**Work to do**
Copy the entries below verbatim, beginning at the line containing "This screenshot has width=1000, height=733." and ending with the line containing "[x=862, y=434]", both included.

**Information provided**
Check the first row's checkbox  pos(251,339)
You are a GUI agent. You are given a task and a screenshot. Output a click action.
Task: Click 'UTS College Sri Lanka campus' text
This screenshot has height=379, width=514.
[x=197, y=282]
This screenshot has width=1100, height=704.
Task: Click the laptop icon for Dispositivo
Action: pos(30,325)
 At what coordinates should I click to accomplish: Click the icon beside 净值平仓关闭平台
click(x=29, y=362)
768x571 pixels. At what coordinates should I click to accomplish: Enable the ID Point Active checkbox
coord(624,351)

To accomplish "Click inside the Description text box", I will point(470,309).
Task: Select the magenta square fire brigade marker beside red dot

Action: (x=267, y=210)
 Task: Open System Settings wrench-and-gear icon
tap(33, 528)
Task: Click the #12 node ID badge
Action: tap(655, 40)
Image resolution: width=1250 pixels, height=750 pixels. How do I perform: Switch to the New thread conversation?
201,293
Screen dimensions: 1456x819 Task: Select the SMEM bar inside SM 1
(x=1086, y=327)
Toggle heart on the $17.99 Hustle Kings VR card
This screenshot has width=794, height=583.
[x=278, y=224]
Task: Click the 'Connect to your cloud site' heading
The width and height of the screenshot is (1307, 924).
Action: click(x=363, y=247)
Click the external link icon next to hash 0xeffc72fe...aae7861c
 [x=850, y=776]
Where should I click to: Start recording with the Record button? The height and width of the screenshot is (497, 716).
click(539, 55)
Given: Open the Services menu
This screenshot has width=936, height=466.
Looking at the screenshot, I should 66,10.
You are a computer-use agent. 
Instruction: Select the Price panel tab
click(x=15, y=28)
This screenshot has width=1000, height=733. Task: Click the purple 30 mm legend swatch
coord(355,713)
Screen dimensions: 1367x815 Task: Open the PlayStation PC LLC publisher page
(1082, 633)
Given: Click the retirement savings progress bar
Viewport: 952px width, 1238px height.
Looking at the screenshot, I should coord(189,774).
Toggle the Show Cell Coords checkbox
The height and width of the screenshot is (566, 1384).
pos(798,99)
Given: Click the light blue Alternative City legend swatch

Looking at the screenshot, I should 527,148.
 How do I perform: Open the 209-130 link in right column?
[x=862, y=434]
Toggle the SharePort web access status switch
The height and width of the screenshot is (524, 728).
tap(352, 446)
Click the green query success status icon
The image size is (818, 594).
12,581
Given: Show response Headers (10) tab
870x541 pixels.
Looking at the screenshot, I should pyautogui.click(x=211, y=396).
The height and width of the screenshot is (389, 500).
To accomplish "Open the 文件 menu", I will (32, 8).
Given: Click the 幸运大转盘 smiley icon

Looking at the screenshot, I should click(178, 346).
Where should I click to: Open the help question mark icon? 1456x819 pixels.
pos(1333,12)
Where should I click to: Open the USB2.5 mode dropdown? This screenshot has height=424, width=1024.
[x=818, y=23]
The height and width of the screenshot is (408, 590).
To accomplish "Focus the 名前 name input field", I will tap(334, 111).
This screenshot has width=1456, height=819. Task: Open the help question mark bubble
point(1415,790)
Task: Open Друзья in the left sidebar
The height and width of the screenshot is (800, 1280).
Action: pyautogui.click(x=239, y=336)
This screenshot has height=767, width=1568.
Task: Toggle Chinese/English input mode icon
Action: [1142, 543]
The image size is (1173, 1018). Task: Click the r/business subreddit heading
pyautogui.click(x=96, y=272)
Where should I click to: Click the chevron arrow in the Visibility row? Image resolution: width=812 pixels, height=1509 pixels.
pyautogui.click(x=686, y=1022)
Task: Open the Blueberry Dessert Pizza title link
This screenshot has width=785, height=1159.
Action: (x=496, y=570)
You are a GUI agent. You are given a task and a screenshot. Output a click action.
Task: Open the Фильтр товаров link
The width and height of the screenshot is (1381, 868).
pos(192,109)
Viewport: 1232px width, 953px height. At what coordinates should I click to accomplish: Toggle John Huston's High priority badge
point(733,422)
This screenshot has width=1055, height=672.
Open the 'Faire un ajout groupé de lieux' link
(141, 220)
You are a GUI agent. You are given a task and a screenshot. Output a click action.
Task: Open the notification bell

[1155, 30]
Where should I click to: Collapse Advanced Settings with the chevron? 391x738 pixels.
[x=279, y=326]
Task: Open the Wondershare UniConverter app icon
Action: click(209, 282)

**Full answer**
This screenshot has width=1000, height=733. Task: Click the purple 30 mm legend swatch
coord(355,713)
Screen dimensions: 1367x815 Task: Open the PlayStation PC LLC publisher page
(1082, 633)
Given: Click the retirement savings progress bar
Viewport: 952px width, 1238px height.
Looking at the screenshot, I should coord(189,774).
Toggle the Show Cell Coords checkbox
The height and width of the screenshot is (566, 1384).
pos(798,99)
Given: Click the light blue Alternative City legend swatch

Looking at the screenshot, I should 527,148.
 How do I perform: Open the 209-130 link in right column?
[x=862, y=434]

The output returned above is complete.